Antibody vs cell mediated immunity
There are 2 mechanisms of adaptive immunity:
• Antibody-mediated immunity (or humoral immunity) secretion of antibodies into extracellular fluid by B lymphocytes
• Cell-mediated immunity activation of T lymphocytes
Innate immune system
The innate immune response is a non-specific mechanism that involves the identification of pathogens that pass through the first line of defence, and the destruction of those pathogens. Innate immune responses are:
• Non-specific, meaning they do not attack specific antigens
• Rapid, occurring within hours
• Present in all organisms
• Fixed responses that do not adapt
• Unable to lead to immunological memory.
Phagocytes
These are leukocytes that engulf and break down pathogens in a process known as phagocytosis. Phagocytes include: • Neutrophils • Macrophages • Monocytes • Dendritic cells
In phagocytosis the phagocyte will engulf the microbe, with the cell membrane forming a vacuole (phagosome) around it. A lysosome, containing digestive enzymes (lysozymes) fuse with the phagosome to form a phagolysosome, which breaks down the foreign material. The dead remnants are expelled from the body via exocytosis.
Natural Killer Cells
Natural Killer Cells are that cells that attack viral-infected body cells. They are able to recognize cell surface markers (antigens) on body cells and destroy them by producing chemicals called perforins which are able to bind with foreign cell antigens on the surface and form pores (holes) that cause the cell to lyse (release cell contents). After the NK cell detects an infected or tumour cell, it induces programmed cell death, or apoptosis. Phagocytic cells then come along and digest the cell debris left behind.
Complement proteins
Complement proteins: array of proteins that circulate the blood and help kill foreign cells.

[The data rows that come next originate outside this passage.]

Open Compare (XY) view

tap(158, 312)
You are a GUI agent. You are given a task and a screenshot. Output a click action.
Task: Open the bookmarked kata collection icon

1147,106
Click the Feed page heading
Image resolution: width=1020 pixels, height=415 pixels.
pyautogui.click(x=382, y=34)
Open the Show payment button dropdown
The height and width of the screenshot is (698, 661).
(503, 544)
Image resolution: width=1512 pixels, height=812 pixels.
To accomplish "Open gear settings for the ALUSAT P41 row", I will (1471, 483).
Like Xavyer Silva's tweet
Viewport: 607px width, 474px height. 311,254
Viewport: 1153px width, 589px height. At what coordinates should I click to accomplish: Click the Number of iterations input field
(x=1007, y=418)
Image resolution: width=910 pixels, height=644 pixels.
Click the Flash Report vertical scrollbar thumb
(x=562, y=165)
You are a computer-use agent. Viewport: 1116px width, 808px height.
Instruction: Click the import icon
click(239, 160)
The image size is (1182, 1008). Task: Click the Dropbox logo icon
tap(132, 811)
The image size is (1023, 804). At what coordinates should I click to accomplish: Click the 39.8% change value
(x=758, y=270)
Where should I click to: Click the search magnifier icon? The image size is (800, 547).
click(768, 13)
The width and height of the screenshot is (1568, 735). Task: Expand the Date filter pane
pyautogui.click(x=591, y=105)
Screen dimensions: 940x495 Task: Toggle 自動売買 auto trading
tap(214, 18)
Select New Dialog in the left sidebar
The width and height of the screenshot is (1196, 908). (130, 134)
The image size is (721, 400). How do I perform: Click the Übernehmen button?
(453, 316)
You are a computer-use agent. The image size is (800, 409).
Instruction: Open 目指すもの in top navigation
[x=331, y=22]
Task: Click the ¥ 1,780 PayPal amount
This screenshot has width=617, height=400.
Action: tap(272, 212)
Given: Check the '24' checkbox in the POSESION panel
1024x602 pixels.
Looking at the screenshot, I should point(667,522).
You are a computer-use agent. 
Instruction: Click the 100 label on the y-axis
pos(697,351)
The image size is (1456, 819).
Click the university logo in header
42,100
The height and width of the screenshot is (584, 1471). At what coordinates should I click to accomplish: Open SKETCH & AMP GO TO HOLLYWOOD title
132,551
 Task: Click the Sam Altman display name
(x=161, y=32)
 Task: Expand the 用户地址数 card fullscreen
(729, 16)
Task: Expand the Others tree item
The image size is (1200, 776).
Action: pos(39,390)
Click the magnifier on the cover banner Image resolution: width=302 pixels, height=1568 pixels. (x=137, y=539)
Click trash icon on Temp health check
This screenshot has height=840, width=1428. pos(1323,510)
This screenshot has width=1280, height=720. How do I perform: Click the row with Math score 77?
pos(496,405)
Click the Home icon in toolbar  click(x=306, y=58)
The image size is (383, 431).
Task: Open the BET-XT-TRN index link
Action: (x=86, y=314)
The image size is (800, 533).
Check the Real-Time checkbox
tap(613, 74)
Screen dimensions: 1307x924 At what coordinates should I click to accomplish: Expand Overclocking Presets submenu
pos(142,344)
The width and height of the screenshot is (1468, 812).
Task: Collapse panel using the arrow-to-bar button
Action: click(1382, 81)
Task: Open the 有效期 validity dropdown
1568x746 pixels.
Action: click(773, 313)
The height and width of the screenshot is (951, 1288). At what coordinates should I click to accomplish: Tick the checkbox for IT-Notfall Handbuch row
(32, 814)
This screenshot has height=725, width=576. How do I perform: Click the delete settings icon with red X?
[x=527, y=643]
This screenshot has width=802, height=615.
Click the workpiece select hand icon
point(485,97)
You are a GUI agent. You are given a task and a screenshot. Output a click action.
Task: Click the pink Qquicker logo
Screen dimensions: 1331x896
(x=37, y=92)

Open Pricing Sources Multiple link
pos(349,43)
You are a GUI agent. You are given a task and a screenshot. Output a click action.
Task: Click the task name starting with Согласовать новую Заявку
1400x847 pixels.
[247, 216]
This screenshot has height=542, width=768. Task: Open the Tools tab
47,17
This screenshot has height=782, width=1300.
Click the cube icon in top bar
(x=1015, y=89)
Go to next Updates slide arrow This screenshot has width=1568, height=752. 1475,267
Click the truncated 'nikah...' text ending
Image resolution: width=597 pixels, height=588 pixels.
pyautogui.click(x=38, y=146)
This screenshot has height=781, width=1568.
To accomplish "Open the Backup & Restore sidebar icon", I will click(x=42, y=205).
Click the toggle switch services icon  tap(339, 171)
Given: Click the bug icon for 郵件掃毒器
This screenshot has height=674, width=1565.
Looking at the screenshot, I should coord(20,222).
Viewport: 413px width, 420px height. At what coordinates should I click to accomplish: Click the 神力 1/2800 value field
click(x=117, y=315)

Cytokines: signaling molecules that coordinate many aspects of the immune response. There are two types:
• Interferons – are produced by, and act on, an infected host cell. They activate host cells to produce enzymes that break down viral RNA and proteins that block translation.
• Chemokines – attract leukocytes to the sites of infection and inflammation.
Inflammation
Interaction between leukocytes and pathogens triggers the inflammatory response. The inflammatory response is responsible for releasing several types of chemicals that enable the activation of phagocytes and other white blood cells to fight foreign substances.
The body sends blood and fluid to the site of injury or infection, making it red, hot and swollen., allowing more blood flow to site of infection and increases access for phagocytes to enter).
Part of the inflammatory response is fevers. Fevers increase body temperature above normal (37 degrees) which slows pathogenic replication, allowing time for defenses to intervene. Moderate increases in temperature increase the activity and proliferation of leukocytes, so fever improves the immune response.